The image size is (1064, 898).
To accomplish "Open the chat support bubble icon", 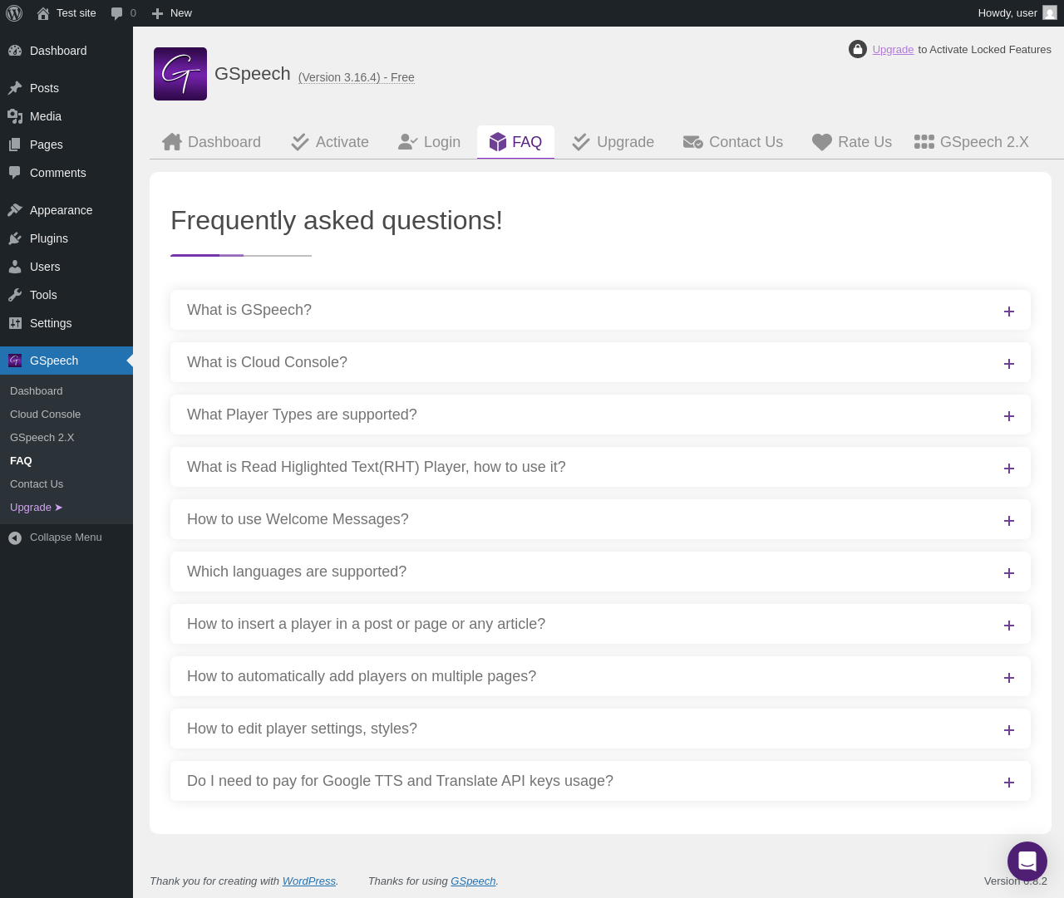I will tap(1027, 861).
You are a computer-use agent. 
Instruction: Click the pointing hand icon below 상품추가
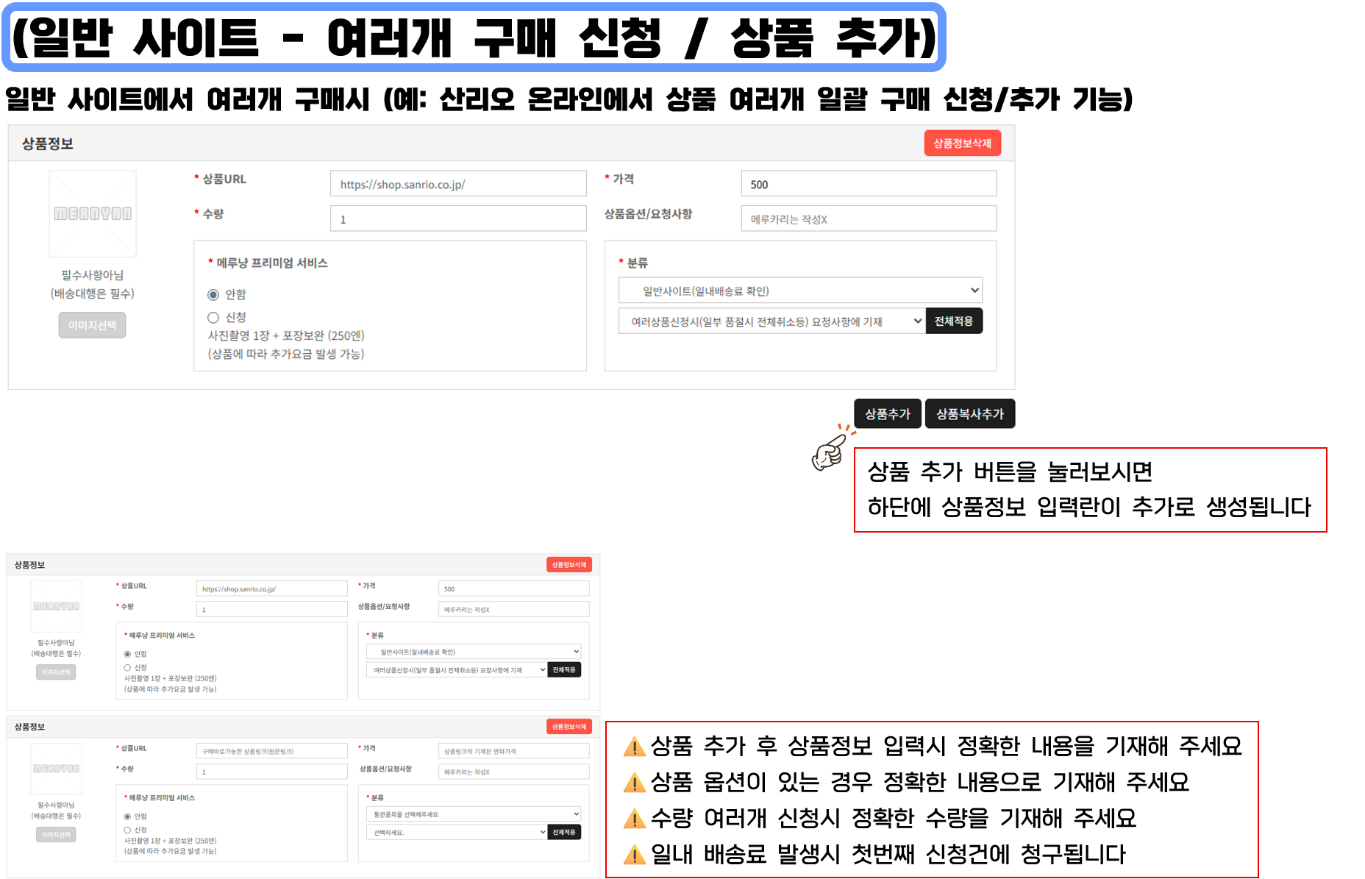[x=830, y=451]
━━━━━━━━
Find "Instruction: Click the" in the entries, then reproduce that line and each line after it exactly, through the last one. Pictures do not go in.

Solution for this problem
Instruction: Click the pointing hand icon below 상품추가
[x=830, y=451]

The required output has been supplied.